Front seat: A different kind of class
Take the college romance of Kuch Kuch Hota Hai, the hilarious bromance of Kal Ho Na Ho and Kareena’s outrageous wardrobe from Kabhi Khushi Kabhi Gham; mix it all up and there you have it: Student of the Year (SOTY). Another candy floss extravaganza from the master confectioner we know as Karan Johar.
This time he whisks us off to a posh boarding school set amidst rolling green hills, where the girls wear mini-skirts and the boys drive Ferraris (no, we’re not talking about Mohabbatein). There we meet Rohan (Varun Dhawan), the spoilt son of a wealthy businessman; Abhimanyuv (Sidhart Malhotra), the honest hardworking, scholarship student and Shanaya (Alia Bhatt), the poor little rich girl who buys every designer handbag because “there’s no counter that sells love.”
The stage seems set for a good old-fashioned rich boy vs poor boy tussle but with a typical Johar twist, the two guys wind up becoming best friends and we get to sit back and enjoy some great song and dance. Unfortunately, the eponymous Student of the Year competition kicks off right about half time and turns friends into bitter rivals.
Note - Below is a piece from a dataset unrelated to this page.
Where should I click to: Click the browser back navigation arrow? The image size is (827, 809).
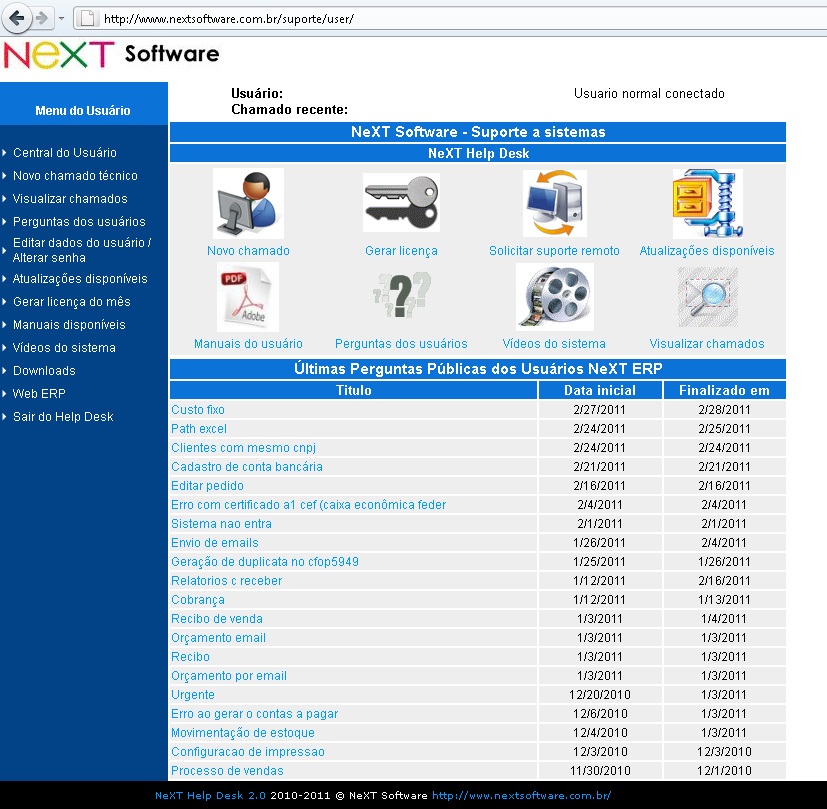point(15,17)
The plot may be as skimpy as Sana Saeed’s bikini — that’s the sweet little Anjali of KKHH now playing Tanya the temptress — but SOTY gets full marks for cheeky exuberance. Johar’s one-liners are as witty as ever and his trademark humour finds perfect outlet in the character of Dean Yoginder, played with ‘gay’ abandon by the evergreen Rishi Kapoor. Indeed, the Dean’s infatuation with the football coach, played by Ronit Roy, makes for some of the best lines — “Coach Coach hota hai…” — and Rishi’s brief re-enactment of his famous Dafli Walay is a perfect high point to Radha’s saucy lyrics. These lyrics got Johar slapped with a legal notice but the result was probably well worth it as the song totally captures the mood of the film.
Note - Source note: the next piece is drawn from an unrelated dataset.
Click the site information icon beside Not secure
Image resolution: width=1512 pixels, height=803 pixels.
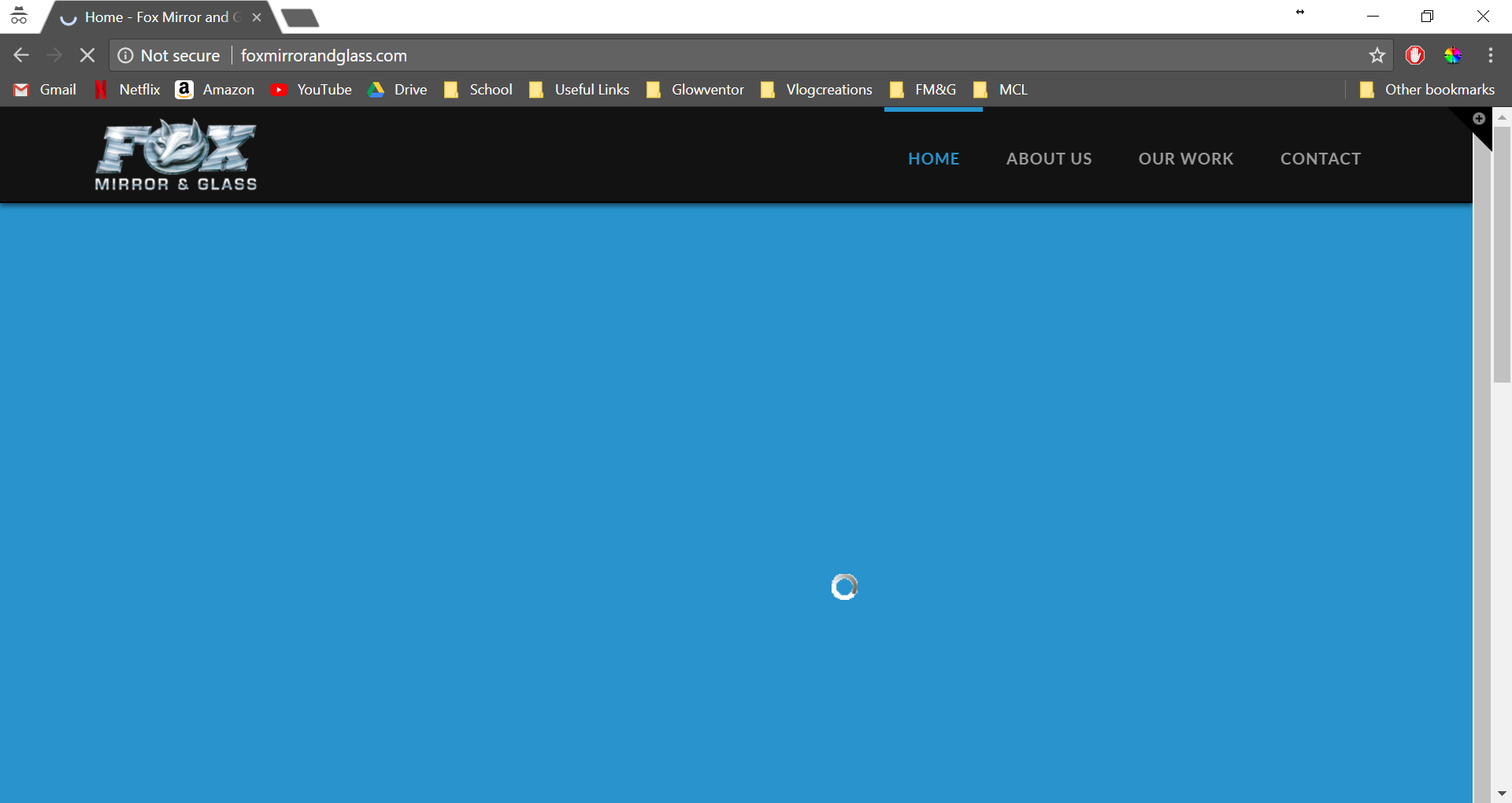click(x=125, y=55)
Most of the songs are hummable, especially Ratta Maar and Vele and the remixes (Gulabi Ankhay and Yeh Chand Sa Roshan Chehra) add just the right touch of pastiche without making a hash of the song. Unfortunately, Nazia Hasan’s Disco Deewanay would have been better left alone.
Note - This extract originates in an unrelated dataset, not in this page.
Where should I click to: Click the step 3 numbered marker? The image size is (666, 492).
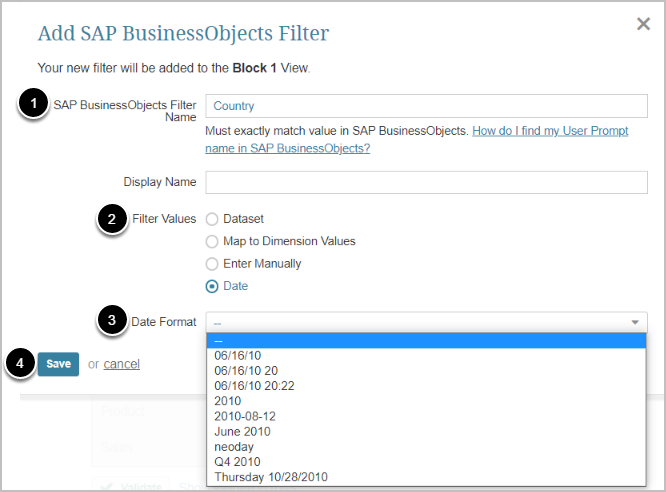point(112,321)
As befits a story showcasing all the agony and ecstasy of adolescence, the film is the perfect vehicle for Bollywood’s next crop of superstars, many of whom hail from filmy backgrounds. David Dhawan’s son pulls your heartstrings as the rich brat who craves his father’s love while Boman Irani’s son, Kayoze, has inherited his father’s flair for comedy.
Mahesh Bhatt’s daughter, Alia, unfortunately, has nothing much to do except look pretty; Sidhart Malhotra, too, is a feast for the eyes but at least he has an actual role in the story.
Aah, the story. The Rohan-Shanaya-Abhi love triangle never seems completely believable, but then it is not romance that lies at the heart of this frothy junket — it’s friendship. Johar reverts to a popular theme in Bollywood these days — that an excessively competitive academic life can be hazardous to your happiness. The Student of the Year competition in all its inanity (the clues to the treasure hunt are drawn from Bachchan’s films) underlines the message that the shiny trophy you are pursuing may not be worth losing a friendship over. As Abhi sums up at the end “the friends we make at school know us better than our parents.”
The theme is not new: Aamir Khan said it in Taare Zameen Par and again in Three Idiots; Aditya Chopra said it in Mohabbatein. The difference is that Johar uses a lighter touch, a joke instead of a sermon. Unlike the others, SOTY refuses to take itself seriously and thus escapes being a pompous pain. Quite an achievement for a Bollywood film in this day and age.